INTERVIEW : JAN KOUNEN (99 FRANCS)
Tout sur 99 FRANCS - La Critique - Photos - Le 2008-03-21 09:08:11
Dans quelle mesure êtes-vous intervenu dans l'élaboration du DVD?
Dans une mesure importante. Dans le choix du contenu, les visuels. C'est ce que je fais toujours sur mes DVDs. Jusqu'à présent, j'ai eu de la chance. Je n'ai travaillé qu'avec des éditeurs sérieux. Dans toutes les circonstances, je cherche à me mettre au diapason du film. Pour Darshan, je trouvais intéressant de montrer les mêmes lieux et les mêmes séquences filmés par une autre personne. Cela permettait d'avoir un point de vue différent. Pour D'autres mondes, j'ai compilé toutes les interviews que je n'avais pas pu mettre. Pour 99F, je pensais essentiel de garder toutes les scènes coupées. J'ai même mis celles qui n'étaient pas réussies. En les voyant, on peut réfléchir sur la nature du film. Si elles faisaient partie du montage final, elles auraient certainement fait basculer le film dans un style franco-français un peu cheap.
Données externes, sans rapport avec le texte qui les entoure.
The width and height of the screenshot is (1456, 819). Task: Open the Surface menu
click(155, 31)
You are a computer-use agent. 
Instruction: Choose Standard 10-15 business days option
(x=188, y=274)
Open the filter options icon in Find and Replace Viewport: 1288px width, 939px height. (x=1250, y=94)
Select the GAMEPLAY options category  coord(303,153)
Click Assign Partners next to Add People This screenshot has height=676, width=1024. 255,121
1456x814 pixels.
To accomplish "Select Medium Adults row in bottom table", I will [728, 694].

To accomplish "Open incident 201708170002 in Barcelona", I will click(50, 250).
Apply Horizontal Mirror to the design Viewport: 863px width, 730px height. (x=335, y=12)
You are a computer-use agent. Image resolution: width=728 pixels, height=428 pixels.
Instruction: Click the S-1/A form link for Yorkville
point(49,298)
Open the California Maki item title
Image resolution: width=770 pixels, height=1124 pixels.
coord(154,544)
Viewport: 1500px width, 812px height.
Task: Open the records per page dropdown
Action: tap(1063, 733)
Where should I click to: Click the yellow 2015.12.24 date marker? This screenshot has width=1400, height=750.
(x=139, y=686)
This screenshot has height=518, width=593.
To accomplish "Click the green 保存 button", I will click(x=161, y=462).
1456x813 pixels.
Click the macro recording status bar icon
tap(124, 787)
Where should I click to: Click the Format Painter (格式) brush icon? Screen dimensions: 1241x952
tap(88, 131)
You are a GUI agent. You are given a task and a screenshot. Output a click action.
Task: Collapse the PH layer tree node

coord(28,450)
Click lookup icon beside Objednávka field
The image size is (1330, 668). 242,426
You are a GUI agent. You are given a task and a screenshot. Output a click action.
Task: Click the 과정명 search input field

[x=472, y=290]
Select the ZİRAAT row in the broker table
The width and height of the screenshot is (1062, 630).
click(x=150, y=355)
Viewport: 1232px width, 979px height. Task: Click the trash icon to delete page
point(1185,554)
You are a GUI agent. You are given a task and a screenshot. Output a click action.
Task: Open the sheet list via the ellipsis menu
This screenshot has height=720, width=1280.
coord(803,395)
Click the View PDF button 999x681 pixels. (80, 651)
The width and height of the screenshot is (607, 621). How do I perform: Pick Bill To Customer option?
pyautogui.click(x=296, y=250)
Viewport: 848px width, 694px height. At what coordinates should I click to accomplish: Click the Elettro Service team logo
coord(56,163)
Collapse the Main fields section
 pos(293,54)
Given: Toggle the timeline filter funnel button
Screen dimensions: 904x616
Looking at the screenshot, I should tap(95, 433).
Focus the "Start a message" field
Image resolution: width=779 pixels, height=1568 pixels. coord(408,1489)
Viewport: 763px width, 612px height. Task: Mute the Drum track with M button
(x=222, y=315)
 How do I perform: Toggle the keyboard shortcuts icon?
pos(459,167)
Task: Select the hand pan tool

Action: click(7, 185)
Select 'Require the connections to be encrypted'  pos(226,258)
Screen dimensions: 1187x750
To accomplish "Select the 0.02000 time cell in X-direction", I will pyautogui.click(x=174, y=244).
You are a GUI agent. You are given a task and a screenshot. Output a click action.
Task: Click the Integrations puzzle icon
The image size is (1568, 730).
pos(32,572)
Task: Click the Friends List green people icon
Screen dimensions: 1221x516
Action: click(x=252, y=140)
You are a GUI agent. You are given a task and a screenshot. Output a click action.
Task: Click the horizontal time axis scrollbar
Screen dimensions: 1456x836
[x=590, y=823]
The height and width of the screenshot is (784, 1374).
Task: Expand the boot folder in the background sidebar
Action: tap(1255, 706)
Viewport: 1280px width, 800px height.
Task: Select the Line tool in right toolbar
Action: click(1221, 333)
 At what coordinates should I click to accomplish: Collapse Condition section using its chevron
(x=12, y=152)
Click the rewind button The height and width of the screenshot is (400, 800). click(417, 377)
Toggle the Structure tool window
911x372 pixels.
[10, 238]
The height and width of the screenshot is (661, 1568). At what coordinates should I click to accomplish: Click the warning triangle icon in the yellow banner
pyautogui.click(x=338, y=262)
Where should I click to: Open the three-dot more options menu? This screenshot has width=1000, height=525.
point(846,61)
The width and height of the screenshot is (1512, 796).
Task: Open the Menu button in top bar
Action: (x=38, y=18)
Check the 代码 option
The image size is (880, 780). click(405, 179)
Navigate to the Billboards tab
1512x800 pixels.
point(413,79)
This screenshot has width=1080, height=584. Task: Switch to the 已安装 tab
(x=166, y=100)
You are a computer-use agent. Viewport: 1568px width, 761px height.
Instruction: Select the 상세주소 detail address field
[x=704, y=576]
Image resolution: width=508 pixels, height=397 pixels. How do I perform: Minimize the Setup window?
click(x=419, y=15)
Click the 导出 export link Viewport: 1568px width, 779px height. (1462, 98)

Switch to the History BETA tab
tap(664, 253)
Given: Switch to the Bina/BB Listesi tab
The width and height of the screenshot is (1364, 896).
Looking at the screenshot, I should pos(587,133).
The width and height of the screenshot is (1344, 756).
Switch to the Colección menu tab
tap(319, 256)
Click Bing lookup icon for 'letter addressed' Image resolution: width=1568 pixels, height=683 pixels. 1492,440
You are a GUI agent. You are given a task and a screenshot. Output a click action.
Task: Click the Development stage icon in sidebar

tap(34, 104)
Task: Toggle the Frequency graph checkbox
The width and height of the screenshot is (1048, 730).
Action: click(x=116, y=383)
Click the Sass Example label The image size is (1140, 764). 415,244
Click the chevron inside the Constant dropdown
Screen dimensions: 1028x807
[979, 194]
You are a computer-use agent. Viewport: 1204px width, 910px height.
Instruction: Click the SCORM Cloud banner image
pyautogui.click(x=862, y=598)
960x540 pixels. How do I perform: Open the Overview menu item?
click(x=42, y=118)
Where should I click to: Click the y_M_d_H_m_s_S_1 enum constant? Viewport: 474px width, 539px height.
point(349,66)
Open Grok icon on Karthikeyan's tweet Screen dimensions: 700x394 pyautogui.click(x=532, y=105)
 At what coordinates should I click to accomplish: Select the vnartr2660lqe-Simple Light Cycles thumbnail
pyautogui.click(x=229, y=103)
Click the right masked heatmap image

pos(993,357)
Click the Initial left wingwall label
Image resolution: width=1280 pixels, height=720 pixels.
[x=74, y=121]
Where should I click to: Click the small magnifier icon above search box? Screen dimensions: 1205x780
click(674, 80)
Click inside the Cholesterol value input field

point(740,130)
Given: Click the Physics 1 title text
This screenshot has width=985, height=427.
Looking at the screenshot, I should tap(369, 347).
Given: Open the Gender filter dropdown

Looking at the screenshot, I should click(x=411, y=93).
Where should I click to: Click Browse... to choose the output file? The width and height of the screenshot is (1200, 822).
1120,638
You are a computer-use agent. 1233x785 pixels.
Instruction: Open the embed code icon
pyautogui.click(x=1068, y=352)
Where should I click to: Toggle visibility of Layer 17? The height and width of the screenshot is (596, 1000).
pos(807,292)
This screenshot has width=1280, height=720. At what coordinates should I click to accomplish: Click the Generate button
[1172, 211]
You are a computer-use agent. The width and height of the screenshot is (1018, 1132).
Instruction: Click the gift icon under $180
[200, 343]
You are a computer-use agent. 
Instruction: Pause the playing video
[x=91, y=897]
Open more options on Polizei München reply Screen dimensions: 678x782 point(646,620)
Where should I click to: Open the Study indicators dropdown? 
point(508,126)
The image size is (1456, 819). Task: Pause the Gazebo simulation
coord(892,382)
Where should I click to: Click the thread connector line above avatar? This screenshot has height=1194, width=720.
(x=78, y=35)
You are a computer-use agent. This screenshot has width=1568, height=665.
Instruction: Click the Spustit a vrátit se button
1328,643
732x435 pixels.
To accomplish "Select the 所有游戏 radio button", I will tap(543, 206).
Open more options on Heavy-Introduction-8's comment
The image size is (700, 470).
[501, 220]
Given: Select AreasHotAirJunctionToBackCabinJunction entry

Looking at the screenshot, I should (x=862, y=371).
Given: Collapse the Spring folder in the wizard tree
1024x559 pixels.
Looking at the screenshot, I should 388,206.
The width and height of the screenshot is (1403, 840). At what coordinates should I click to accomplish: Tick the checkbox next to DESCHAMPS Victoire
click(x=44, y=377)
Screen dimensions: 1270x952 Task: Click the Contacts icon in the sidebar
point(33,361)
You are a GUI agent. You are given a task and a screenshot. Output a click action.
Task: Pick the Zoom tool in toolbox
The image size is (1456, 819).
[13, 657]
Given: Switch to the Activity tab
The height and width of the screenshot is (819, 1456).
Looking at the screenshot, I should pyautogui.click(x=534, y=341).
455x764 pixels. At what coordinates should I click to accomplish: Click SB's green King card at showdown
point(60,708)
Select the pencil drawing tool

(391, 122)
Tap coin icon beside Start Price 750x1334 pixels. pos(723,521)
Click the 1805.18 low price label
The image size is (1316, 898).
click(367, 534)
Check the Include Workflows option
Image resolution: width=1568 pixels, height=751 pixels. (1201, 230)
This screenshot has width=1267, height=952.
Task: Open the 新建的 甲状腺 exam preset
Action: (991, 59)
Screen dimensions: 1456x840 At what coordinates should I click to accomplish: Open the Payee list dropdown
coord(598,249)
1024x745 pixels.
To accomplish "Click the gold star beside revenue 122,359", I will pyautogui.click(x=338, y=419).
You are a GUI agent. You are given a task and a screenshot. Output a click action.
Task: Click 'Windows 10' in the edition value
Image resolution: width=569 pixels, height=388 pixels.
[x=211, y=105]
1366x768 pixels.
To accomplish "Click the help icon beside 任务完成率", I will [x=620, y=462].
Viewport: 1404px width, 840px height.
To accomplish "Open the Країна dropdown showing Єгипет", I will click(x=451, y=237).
A l'inverse, il y en a certaines que je trouve très réussies et qui, à mon regret, ne figurent pas dans le montage final. 99F est un film très dense qui fréquente différents styles. Le premier montage semblait calibré pour Beaubourg. Parce que l'utilisation des «je, tu, il» pouvaient créer une distance. Cela donnait la possibilité d'être kaléidoscopique mais toute la complexité consistait à avancer et à ne pas saturer. C'est pour cette raison qu'il y a beaucoup de scènes coupées dans 99F. A partir du moment où on explique pourquoi on les coupe, je trouve la démarche intéressante. Si j'étais dans une école de cinéma, je serais content de voir une scène coupée très réussie. Cela pousserait à me demander pourquoi elle a été coupée. Je pense que, et c'est valable pour tous mes films, le plus beau plan se trouve toujours à la corbeille. Dans Dobermann, c'est un plan-séquence très compliqué à la grue. C'est devenu un montage en quatre petits plans. Dans Blueberry, c'est un travelling compensé et il ne figure même pas dans les scènes coupées. Puisque sur le DVD, je n'avais pas inclus les scènes coupées, j'en avais trop. Dans 99F, je ne m'en souviens plus mais je me rappelle juste que mon plan préféré ne figure pas dans le film. Ce genre de détail est important parce qu'au cinéma, on oublie qu'il faut simplement s'occuper du film.
Comment est venue l'idée du making-of parodique?
L'idée est née durant le tournage. Il fallait trouver un axe et ne pas sortir du sujet. Le cinéma est un art qui a besoin de publicité, un produit culturel. A un moment donné, il faut regarder les choses en face. Il fallait trouver une façon originale de taper sur le cinéma et de démonter sa mécanique. D'ailleurs, toute la promotion du film ressemblait au gag de l'arroseur arrosé. On se retrouve soi-même dans le système que l'on souhaite dénoncer. C'est un jeu et tout dépend comment on se situe par rapport à ça. En naviguant ainsi, on comprend mieux les intentions de chacun.

Est-ce qu'il y avait de la sincérité dans ces éloges cire-pompes?
Personnellement, j'étais sincère. Une fois. Quand je parle de Vahina Giocante. Je ne comprends pas pourquoi les autres metteurs en scène ne vont pas plus vers elle. Pour le reste, on était dans une perspective too much. Les autres participants aussi. On ne peut pas dire qu'il y ait eu de la sincérité même si je pense que tout le monde s'est apprécié. On voit qu'il y a eu des problèmes pendant le tournage, on ne les cache pas sur le DVD. On a eu deux trois engueulades mais c'est dérisoire par rapport au résultat d'ensemble. J'ai eu quelques petits problèmes sur la promotion. Je les avais vu venir. C'est d'ailleurs pour cette raison que la seconde fin existe dans 99 Francs. C'est une manière d'apporter mon point de vue à l'intérieur du film.